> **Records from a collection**
=====
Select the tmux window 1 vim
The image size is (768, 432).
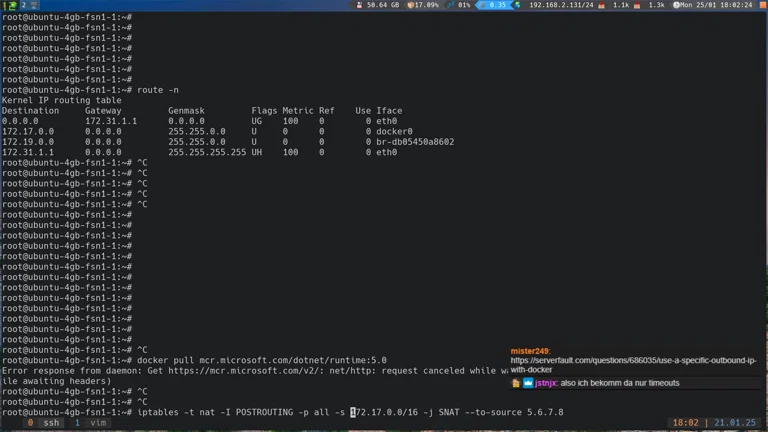(91, 423)
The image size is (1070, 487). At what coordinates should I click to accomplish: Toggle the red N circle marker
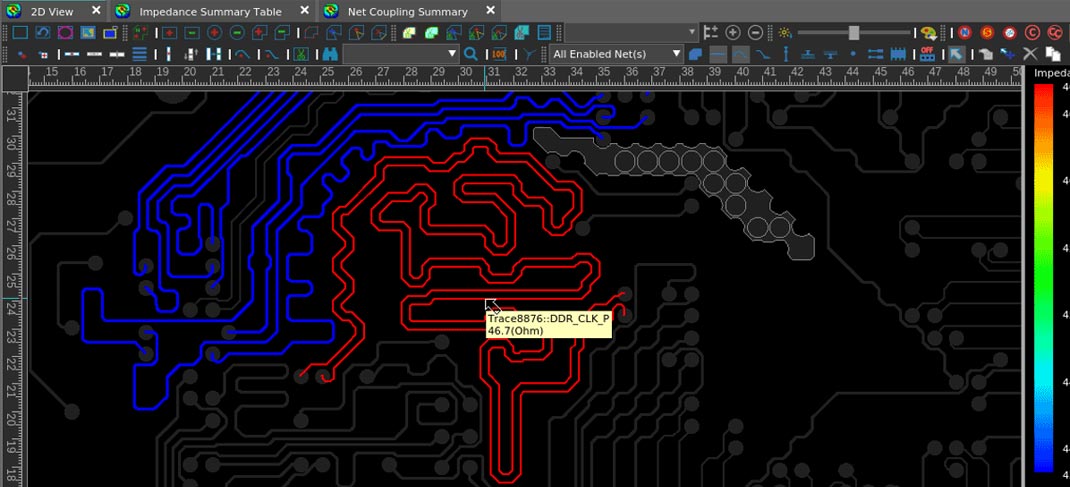965,33
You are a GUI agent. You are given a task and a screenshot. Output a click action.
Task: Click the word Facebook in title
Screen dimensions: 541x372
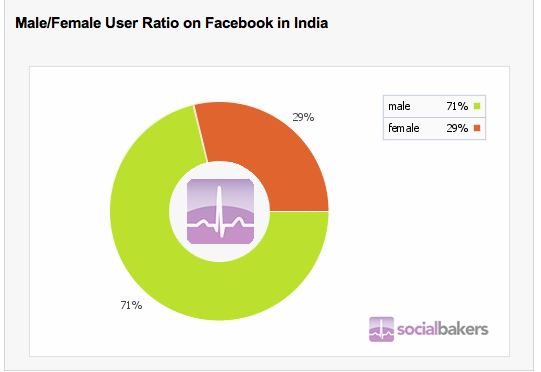click(x=239, y=23)
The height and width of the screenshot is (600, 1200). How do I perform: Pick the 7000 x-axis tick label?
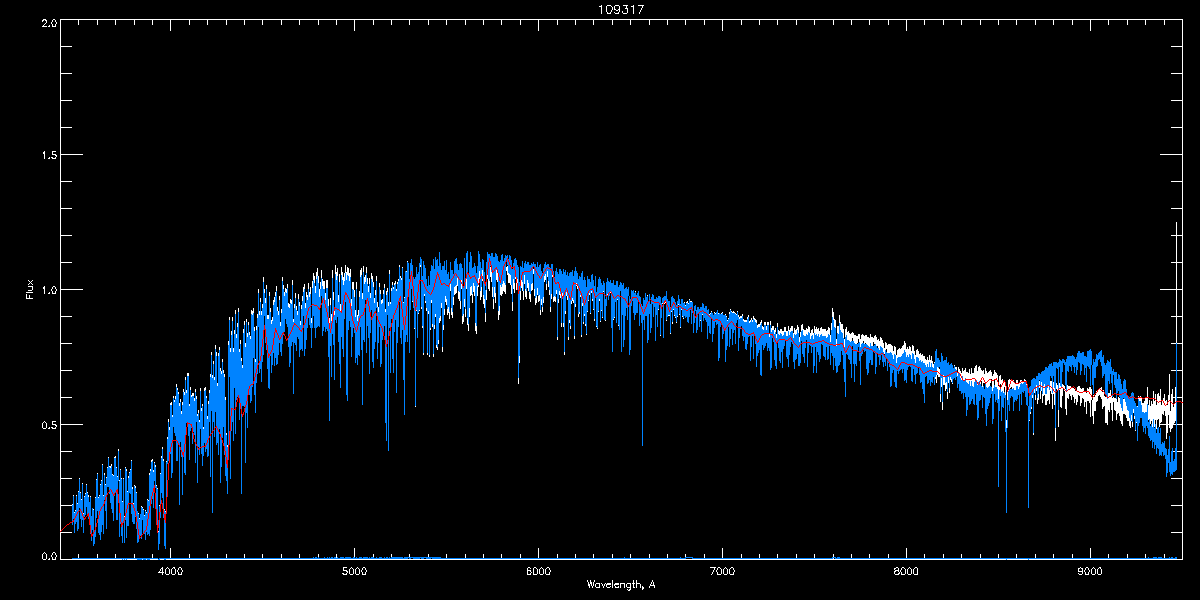coord(722,572)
=====
> **YOUR OBJECTIVE**
Copy out each record word for word and omit any pictures.

> **ANSWER TO THIS TASK**
Select the tmux window 1 vim
The image size is (768, 432).
(91, 423)
The image size is (1070, 487). At what coordinates should I click to accomplish: Toggle the red N circle marker
965,33
You are a GUI agent. You are given a task and a screenshot. Output a click action.
Task: Click the word Facebook in title
Screen dimensions: 541x372
click(x=239, y=23)
The height and width of the screenshot is (600, 1200). How do I perform: Pick the 7000 x-axis tick label?
coord(722,572)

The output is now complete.